Chlorine dioxide is known in the art as an effective anticorrosion agent and a biocide in the oil field. For discussions of chlorine dioxide in corrosion controlled systems, see Canadian Pat. No. 1,207,260: Prues, W. et al., "Chemical Mitigation Of Corrosion By Chlorine Dioxide In Oil Field Waterfloods," Material Performance, Vol. 24, No. 5, pp. 45-50 (May 1985); and Sacco, F. J., "The Use Of Chlorine Dioxide In A Late Life Waterflood," American Chemical Society Petroleum Chemical Division Preprints, Vol. 29, No. 2, pp. 605-6 (March 1984), presented at the American Chemical Society Advances In Oil Field Chemicals and Chemistry Symposium at St. Louis, Apr. 8-13, 1984.
The use of chlorine dioxide as a biocide and a sulfide scavenger is discussed in a product information handout of NL Treating Chemicals entitled "DIKLOR-G Microbiocides/Sulfide Scavenger," Copyrighted April 1987; and Aieta, E. M. et al., "A Review Of Chlorine Dioxide In Drinking Water Treatment," Journal of AWWA, June 1986, p. 62-72.

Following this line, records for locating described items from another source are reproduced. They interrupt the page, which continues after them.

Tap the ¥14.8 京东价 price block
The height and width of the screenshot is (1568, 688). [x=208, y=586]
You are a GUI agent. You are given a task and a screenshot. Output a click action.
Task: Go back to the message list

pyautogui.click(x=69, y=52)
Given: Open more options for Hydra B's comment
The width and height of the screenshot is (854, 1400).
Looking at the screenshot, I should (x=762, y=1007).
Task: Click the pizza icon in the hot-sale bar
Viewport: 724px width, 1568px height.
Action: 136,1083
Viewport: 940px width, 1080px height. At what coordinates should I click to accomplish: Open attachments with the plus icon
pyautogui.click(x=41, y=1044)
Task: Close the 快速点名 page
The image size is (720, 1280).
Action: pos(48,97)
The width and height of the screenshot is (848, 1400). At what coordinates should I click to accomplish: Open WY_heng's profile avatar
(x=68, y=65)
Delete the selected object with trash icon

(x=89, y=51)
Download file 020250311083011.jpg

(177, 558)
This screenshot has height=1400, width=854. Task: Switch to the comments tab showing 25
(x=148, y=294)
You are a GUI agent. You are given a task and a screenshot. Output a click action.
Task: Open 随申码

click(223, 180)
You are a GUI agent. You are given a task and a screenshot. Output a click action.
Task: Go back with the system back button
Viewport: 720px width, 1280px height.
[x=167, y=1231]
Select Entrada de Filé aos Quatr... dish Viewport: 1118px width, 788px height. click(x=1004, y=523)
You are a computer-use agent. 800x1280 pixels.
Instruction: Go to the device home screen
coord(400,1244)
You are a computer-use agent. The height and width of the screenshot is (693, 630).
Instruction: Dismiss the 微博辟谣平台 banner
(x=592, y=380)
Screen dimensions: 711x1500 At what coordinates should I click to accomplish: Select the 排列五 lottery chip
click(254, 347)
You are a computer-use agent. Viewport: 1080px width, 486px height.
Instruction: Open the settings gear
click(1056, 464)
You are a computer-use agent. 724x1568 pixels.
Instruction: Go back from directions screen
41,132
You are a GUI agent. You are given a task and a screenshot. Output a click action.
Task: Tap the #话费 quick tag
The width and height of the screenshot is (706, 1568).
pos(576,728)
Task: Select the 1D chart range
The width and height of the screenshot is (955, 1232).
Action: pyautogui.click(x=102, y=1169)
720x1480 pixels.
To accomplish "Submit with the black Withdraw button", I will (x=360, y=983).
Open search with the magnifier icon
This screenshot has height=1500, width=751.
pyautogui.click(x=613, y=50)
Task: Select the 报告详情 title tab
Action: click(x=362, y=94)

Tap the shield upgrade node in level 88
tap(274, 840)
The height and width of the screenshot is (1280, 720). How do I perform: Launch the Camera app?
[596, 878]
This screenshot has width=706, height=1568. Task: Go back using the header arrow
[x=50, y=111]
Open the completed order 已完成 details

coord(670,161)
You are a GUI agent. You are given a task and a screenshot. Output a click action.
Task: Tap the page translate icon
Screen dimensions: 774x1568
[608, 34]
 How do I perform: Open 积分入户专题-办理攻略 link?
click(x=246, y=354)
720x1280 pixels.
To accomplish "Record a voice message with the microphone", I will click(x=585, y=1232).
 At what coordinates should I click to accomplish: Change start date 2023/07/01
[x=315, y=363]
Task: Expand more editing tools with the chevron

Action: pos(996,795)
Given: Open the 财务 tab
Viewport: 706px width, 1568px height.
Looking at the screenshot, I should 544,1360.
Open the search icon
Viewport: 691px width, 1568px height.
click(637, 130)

ChemLink Petroleum Inc. has offered an injection service to oxidize and dissolve deposits that may restrict flow and water injection in disposal wells. This service is called "Easy-Stim" and is designed to remove contaminants such as biomass, iron sulfides, and various types of scale on tubing walls and in perforation slots. This is very briefly discussed in an undated handout entitled "Case History Easy-Stim". Although not mentioned in the handout, it is known that the Easy-Stim process involves the continuous coinjection of chlorine and chlorine dioxide in an overall concentration of 10,000 ppm with normal injection water into a well. The Easy-Stim injection lasts only for about 4 to 6 hours and involved no soaking period until recently in 1988. A soaking period of two hours is now offered.